Microsoft Corp. is conducting an online teaser campaign in the run-up to the Nov. 9 debut of the Halo 2 video game exclusive to its Xbox console.
Banner ads of all shapes — boxes, towers and larger versions of the traditional unit — have appeared on sites such as IGN, UGO, Gamespy and Gamespot since Oct. 18. The ads point to the site at www.halo2.com, both created by interactive agency AKQA's offices in Singapore and London, with San Francisco in the lead.
Consumers already have placed more than 1.5 million orders for Halo 2 with retailers.
“What we have to do is tap into the level of anticipation that the core audience would feel and extend that to our peripheral audience,” said Rikki Khanna, account supervisor at AKQA. “Our strategy was to feed the hard core, get them excited and talking about and making Halo 2 a conversation piece.”
Halo 2 is about the Covenant alien invaders locating Earth to wipe out the human race.

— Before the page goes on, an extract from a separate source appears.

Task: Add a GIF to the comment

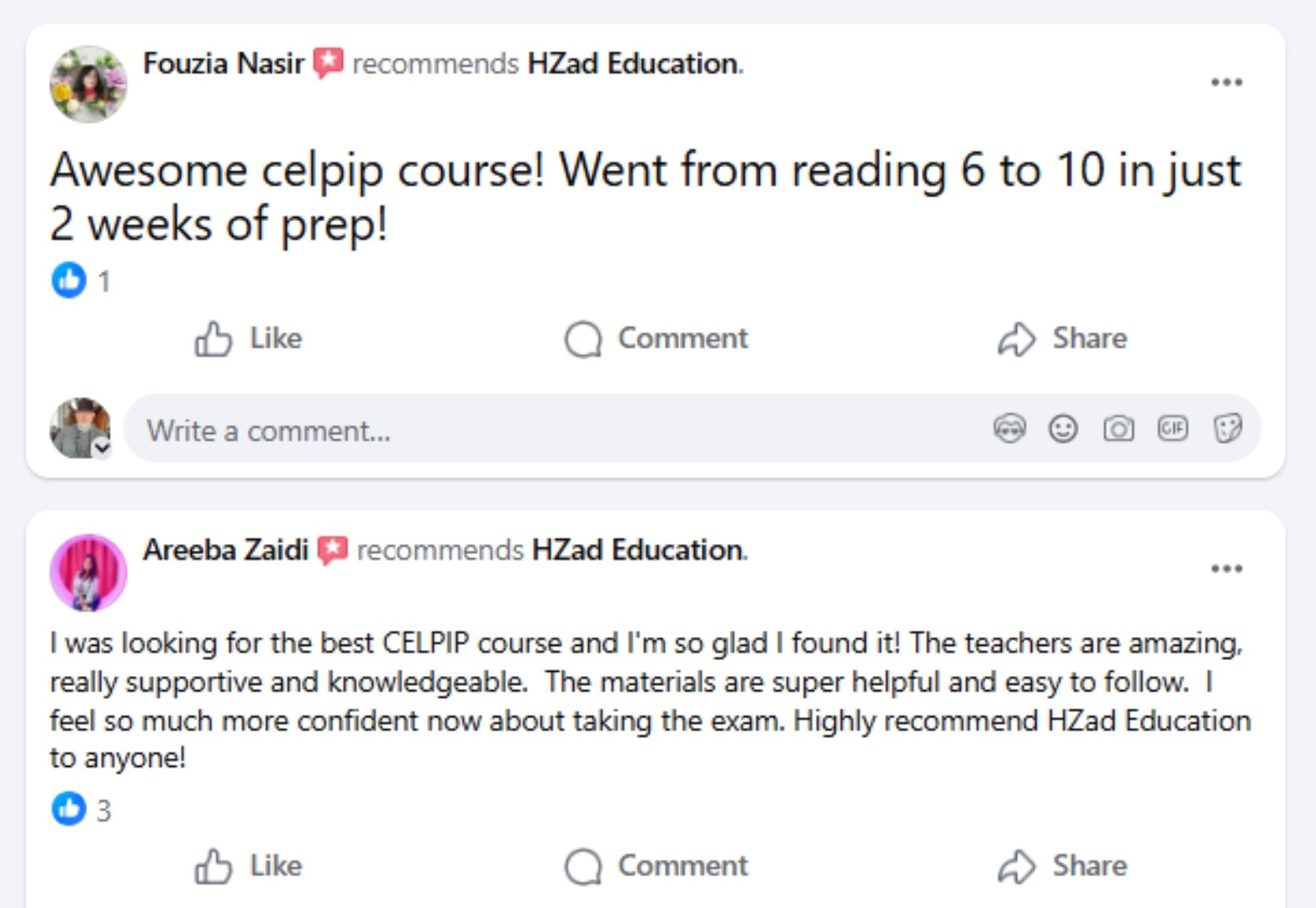Action: pyautogui.click(x=1172, y=429)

The aliens realize humans are unprepared, but a super soldier called Master Chief is prepared to protect Earth. He is the protagonist in the game whose role the player assumes.
AKQA's banners have gone live and dark every other week nationwide during the pre-launch. Online media will be used post-launch as well. The third phase of activity features a campaign aimed at Sony's PlayStation2 audience to make this group switch allegiance. These ads stress Halo 2's exclusivity to Xbox. Among the lines: “Are you going to miss out this time, too?” and “Never coming to your console.”
Also, Halo2.com is designed to give gamers an advance look at Halo 2. A rich cinematic experience and an alien language mimic the game. Each section has imagery, video clips, sound design, Flash elements and screenshots. Users can download screensavers and wallpapers, and they can e-mail links to the site to friends.
AKQA created a font for the Covenant alien forces in line with the site's language. Gamers cracked the code within 48 hours of the site going live Oct. 15. They cannot speak Covenant, only read it.
“They've posted screenshots of what the site says in different languages, so the site is being translated in different languages,” said Guy Wieymk, global account director at AKQA. “Once you have the fonts, you can work out what it means in English. From there, people can translate into Japanese, French, Asian characters, German. We've created a whole subculture. It's very much like in the old 'Star Trek' days in the Klingon language.”
The Halo 2 campaign runs in 19 countries and 17 languages. Males ages 15-30 are the main audience. The game is priced at an estimated $50. It was developed by Bungie, Redmond, WA, and published by Microsoft Game Studios.
AKQA has run online ad campaigns for Microsoft's Xbox and PC games since late 2000. Previous efforts include promotions for the Fable Xbox game and Rise of Nations for PC. A specialist in online campaigns, AKQA also does work for America Online, The Body Shop, Visa, Nike, palmOne and BMW. It is the online agency of record for Xbox.
AKQA did not disclose spends on Xbox. But Microsoft is promoting its Xbox console as an alternative to market leader PlayStation2 and Nintendo's GameCube.
Overall sales of video games in the United States totaled $10.7 billion last year and are expected to reach nearly $16.9 billion in 2008, market researcher DFC Intelligence said. According to Nielsen Media Research, television viewership among men 18-34 declined about 12 percent last year while that group spent 20 percent more time on games.
A fall marketing push for Halo 2 was no coincidence since the holiday season represents one of two significant occasions for video game sales. Easter is the other important time of year for such products.
“Holiday, obviously, is a hugely important time of year for the video game publishing industry. So that's the short-term importance in having a successful holiday,” Khanna said. “Long term, there's a huge opportunity to take some market share from PlayStation2 and increase Microsoft's customer base by the time they roll out Xbox 2” within a few years.